Gosh it's all so scary I just want to get it right.

I would be hopeful that you don’t have to demand anything now they’ve seen him having episodes. I expect they will get a plan of action in place today and as you are in the hospital already, things happen a bit quicker.

I'm really hoping so but the day nurse came round and was like we don't have a plan of action for today, you'll just see the doctor at around dinner time so I'm just a bit worried but I'll wait to see the doctor.

Just read the thread. I am horrified that A&E decided he was too complex for them so discharged. Also rare conditions are rare because few people have them not because no one has them. Actually rare conditions aren’t necessarily even that rare at all; it counts as rare if 1 person or less in 2000 has it.

My son has epilepsy and A&E won’t do anything until a specialist doctor/nurse arrives other than usual regular observations. Same with GP.

Just read a bit about gelastic seizures, it suggested that as they orig8nate deep within the brain EEGs don’t always pick them up. I would ask for the suggested MRI. Yes small children can have MRIs but he will probably need a general anaesthetic - friends’ toddlers/babies who have had them have had generals.

Yes to pushing for an EEG but the hospital you are at may not be able to do paediatric EEGs, ours can’t. So you may be referred elsewhere. If you are, phone them and say you are available at short notice if there are cancellations. We got seen within a couple of days but got a phone call saying can you leave now.
Once you have had an EEG, MRI could be the next logical step. If you decide that he would need sedation, again be prepared to have it done elsewhere.

Would you mind explaining what happens a bit more, does it happen from no where, can you distract out of it? Only asking as a child in my family has random outbursts of sobbing, which are worse at bedtime/night and which seem completely unrelated to mood and seem manic rather than upset if that makes sense?

Good luck with the doc today I hope you get some answers.

It's hard to explain but I'll try my best - before the last 24-48 hours. He would just randomly laugh, it last anywhere from 2-5 seconds so we ignored it.

Bedtime he'd laugh for a few minutes, same when he woke up in the morning - it sounded manic though not like he's normal laugh.

When he was crying. He was laughing manic between them on Sunday.

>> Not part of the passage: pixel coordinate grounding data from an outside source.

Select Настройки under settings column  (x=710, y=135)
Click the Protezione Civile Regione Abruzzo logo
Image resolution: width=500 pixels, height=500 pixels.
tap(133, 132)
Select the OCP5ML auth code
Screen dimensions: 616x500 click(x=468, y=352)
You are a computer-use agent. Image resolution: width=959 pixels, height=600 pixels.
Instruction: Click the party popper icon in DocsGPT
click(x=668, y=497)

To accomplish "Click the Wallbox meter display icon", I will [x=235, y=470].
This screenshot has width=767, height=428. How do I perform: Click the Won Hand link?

Recently he's been showing signs of seizures you would expect. Flicky eyes, blank expression .. they seem to be getting worse now but like said before it didn't seem like anything

Hope you get some answers soon

My 6yo daughter has had seizures recently and when she first went to A&E they arranged an outpatient EEG and MRI but we were told if she had another then she would be admitted for a CT scan while she waits for the MRI. CT scan wasn’t their first choice but would be a good option while we wait for MRI.
I hope you get some answers today and your son is doing ok. It was such a rollercoaster few weeks while we got the tests and made some progress x

Fingers crossed you get some answers today OP. You've done absolutely everything you could and acting quickly. Don't spend any time thinking you should have done things differently.

Your poor boy. I’m so sorry for all that you’re going through @Hogi. You are doing everything right. I hope today goes well 💐

Thank you, I've forwarded this thread onto her.

Really hope you get some answers.

Hi OP, just wanted to share I was in a similar situation few years back and it was actually MN that helped me to get to the bottom of what was happening to my son when I asked for an advice. My son started having very short seizures when he would randomly fall down or his face would go blank, it only lasted seconds and initially I didn't think anything of it. Nobody except me noticed anything at all and being persuaded by MN I took him to the doctor thinking nobody would take me seriously because I had no evidence. Luckily they took it very seriously, after some investigations my son was diagnosed with epilepsy and was put on meds. He has been seizure free for 3 years now and stopped taking his meds 2 years ago. I wish you and your little one all the best. I will be forever grateful for all the helpful advice I received here those years ago.